(Records from a dataset)
──────────

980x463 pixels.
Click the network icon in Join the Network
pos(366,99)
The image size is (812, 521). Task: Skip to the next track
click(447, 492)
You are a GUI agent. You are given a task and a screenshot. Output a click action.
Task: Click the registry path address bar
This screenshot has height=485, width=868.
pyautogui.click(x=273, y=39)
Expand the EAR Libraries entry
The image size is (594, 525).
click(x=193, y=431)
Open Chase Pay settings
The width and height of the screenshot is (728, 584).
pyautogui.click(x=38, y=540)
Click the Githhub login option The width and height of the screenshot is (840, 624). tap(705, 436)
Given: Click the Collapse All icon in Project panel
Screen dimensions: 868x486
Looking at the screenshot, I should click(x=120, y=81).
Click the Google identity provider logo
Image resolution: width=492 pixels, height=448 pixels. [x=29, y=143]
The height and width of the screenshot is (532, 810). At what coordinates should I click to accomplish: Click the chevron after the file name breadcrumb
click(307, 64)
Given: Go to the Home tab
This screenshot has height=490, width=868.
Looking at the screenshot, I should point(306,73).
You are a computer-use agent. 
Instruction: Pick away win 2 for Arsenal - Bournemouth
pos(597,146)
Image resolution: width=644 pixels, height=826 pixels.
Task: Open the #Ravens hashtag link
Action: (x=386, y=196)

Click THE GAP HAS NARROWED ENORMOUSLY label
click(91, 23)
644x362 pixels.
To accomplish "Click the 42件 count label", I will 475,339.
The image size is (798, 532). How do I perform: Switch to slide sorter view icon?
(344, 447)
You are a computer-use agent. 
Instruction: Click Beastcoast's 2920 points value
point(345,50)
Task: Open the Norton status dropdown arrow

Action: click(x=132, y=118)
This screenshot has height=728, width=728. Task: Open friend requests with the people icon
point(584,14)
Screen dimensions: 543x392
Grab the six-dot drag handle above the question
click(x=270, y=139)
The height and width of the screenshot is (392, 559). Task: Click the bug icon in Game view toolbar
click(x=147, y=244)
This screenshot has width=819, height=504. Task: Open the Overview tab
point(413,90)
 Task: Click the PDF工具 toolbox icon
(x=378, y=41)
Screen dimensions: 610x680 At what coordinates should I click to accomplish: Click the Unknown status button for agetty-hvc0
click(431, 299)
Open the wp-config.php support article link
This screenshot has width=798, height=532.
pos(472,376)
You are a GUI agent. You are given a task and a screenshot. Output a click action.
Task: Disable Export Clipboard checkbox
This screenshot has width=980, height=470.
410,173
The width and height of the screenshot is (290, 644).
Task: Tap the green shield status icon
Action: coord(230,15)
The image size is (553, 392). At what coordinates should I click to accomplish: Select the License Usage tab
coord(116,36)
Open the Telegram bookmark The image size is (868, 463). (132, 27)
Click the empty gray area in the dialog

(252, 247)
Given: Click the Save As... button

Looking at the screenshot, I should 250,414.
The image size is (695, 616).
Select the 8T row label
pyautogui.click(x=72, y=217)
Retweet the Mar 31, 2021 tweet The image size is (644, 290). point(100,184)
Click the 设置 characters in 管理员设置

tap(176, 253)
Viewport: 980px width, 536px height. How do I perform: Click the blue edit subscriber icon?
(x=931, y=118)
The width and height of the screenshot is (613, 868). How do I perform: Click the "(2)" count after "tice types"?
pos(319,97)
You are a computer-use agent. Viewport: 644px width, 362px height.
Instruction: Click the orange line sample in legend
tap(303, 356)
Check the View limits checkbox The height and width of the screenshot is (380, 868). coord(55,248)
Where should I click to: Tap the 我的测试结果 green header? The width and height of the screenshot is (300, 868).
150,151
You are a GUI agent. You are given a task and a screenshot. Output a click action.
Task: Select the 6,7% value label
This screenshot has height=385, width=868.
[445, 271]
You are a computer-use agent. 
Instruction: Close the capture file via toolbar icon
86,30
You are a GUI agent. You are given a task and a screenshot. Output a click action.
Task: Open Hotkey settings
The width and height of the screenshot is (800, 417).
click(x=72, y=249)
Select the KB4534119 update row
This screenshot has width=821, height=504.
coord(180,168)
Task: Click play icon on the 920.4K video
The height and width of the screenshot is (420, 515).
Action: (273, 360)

──────────

> [Action item]: Copy each entry exactly.

> [Solution to this exercise]:
980x463 pixels.
Click the network icon in Join the Network
pos(366,99)
The image size is (812, 521). Task: Skip to the next track
click(447, 492)
You are a GUI agent. You are given a task and a screenshot. Output a click action.
Task: Click the registry path address bar
This screenshot has height=485, width=868.
pyautogui.click(x=273, y=39)
Expand the EAR Libraries entry
The image size is (594, 525).
click(x=193, y=431)
Open Chase Pay settings
The width and height of the screenshot is (728, 584).
pyautogui.click(x=38, y=540)
Click the Githhub login option The width and height of the screenshot is (840, 624). tap(705, 436)
Given: Click the Collapse All icon in Project panel
Screen dimensions: 868x486
Looking at the screenshot, I should click(x=120, y=81).
Click the Google identity provider logo
Image resolution: width=492 pixels, height=448 pixels. [x=29, y=143]
The height and width of the screenshot is (532, 810). At what coordinates should I click to accomplish: Click the chevron after the file name breadcrumb
click(307, 64)
Given: Go to the Home tab
This screenshot has height=490, width=868.
Looking at the screenshot, I should point(306,73).
You are a computer-use agent. 
Instruction: Pick away win 2 for Arsenal - Bournemouth
pos(597,146)
Image resolution: width=644 pixels, height=826 pixels.
Task: Open the #Ravens hashtag link
Action: (x=386, y=196)

Click THE GAP HAS NARROWED ENORMOUSLY label
click(91, 23)
644x362 pixels.
To accomplish "Click the 42件 count label", I will 475,339.
The image size is (798, 532). How do I perform: Switch to slide sorter view icon?
(344, 447)
You are a computer-use agent. 
Instruction: Click Beastcoast's 2920 points value
point(345,50)
Task: Open the Norton status dropdown arrow

Action: click(x=132, y=118)
This screenshot has height=728, width=728. Task: Open friend requests with the people icon
point(584,14)
Screen dimensions: 543x392
Grab the six-dot drag handle above the question
click(x=270, y=139)
The height and width of the screenshot is (392, 559). Task: Click the bug icon in Game view toolbar
click(x=147, y=244)
This screenshot has width=819, height=504. Task: Open the Overview tab
point(413,90)
 Task: Click the PDF工具 toolbox icon
(x=378, y=41)
Screen dimensions: 610x680 At what coordinates should I click to accomplish: Click the Unknown status button for agetty-hvc0
click(431, 299)
Open the wp-config.php support article link
This screenshot has width=798, height=532.
pos(472,376)
You are a GUI agent. You are given a task and a screenshot. Output a click action.
Task: Disable Export Clipboard checkbox
This screenshot has width=980, height=470.
410,173
The width and height of the screenshot is (290, 644).
Task: Tap the green shield status icon
Action: coord(230,15)
The image size is (553, 392). At what coordinates should I click to accomplish: Select the License Usage tab
coord(116,36)
Open the Telegram bookmark The image size is (868, 463). (132, 27)
Click the empty gray area in the dialog

(252, 247)
Given: Click the Save As... button

Looking at the screenshot, I should 250,414.
The image size is (695, 616).
Select the 8T row label
pyautogui.click(x=72, y=217)
Retweet the Mar 31, 2021 tweet The image size is (644, 290). point(100,184)
Click the 设置 characters in 管理员设置

tap(176, 253)
Viewport: 980px width, 536px height. How do I perform: Click the blue edit subscriber icon?
(x=931, y=118)
The width and height of the screenshot is (613, 868). How do I perform: Click the "(2)" count after "tice types"?
pos(319,97)
You are a computer-use agent. Viewport: 644px width, 362px height.
Instruction: Click the orange line sample in legend
tap(303, 356)
Check the View limits checkbox The height and width of the screenshot is (380, 868). coord(55,248)
Where should I click to: Tap the 我的测试结果 green header? The width and height of the screenshot is (300, 868).
150,151
You are a GUI agent. You are given a task and a screenshot. Output a click action.
Task: Select the 6,7% value label
This screenshot has height=385, width=868.
[445, 271]
You are a computer-use agent. 
Instruction: Close the capture file via toolbar icon
86,30
You are a GUI agent. You are given a task and a screenshot. Output a click action.
Task: Open Hotkey settings
The width and height of the screenshot is (800, 417).
click(x=72, y=249)
Select the KB4534119 update row
This screenshot has width=821, height=504.
coord(180,168)
Task: Click play icon on the 920.4K video
The height and width of the screenshot is (420, 515).
Action: (273, 360)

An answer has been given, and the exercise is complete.